WHAT THIS TASK INVOLVES - How many lines of the data below contain the word "Where"? Reply with the number alone.

MATERIAL FOR THE TASK -
--

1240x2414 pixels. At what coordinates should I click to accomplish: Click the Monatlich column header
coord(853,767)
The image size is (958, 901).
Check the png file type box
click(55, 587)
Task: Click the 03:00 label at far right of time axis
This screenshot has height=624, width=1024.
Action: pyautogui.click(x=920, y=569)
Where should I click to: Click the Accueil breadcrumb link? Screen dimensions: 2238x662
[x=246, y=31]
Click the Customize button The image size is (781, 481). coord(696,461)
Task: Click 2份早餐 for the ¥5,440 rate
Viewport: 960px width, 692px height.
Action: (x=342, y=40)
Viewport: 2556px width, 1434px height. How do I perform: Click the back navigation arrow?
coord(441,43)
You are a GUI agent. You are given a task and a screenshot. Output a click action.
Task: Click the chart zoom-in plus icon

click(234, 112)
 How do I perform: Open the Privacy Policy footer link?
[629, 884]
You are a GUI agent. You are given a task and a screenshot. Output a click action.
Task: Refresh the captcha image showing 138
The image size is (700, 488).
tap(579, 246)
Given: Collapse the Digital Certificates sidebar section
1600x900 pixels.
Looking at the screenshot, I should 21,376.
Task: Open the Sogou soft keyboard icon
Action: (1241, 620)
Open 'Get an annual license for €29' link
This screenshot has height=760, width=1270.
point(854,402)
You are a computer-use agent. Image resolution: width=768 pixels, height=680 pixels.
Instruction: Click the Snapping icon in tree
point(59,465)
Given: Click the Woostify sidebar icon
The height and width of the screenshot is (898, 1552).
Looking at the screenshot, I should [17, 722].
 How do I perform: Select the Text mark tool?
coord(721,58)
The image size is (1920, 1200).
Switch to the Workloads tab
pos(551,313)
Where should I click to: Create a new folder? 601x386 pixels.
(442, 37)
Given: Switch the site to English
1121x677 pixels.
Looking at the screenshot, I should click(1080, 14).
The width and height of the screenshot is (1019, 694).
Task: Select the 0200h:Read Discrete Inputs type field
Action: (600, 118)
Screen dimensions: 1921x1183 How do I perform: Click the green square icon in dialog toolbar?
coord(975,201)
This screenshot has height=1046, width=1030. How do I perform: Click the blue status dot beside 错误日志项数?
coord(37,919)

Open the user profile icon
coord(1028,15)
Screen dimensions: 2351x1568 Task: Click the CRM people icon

--

SOLVED PROBLEM - 2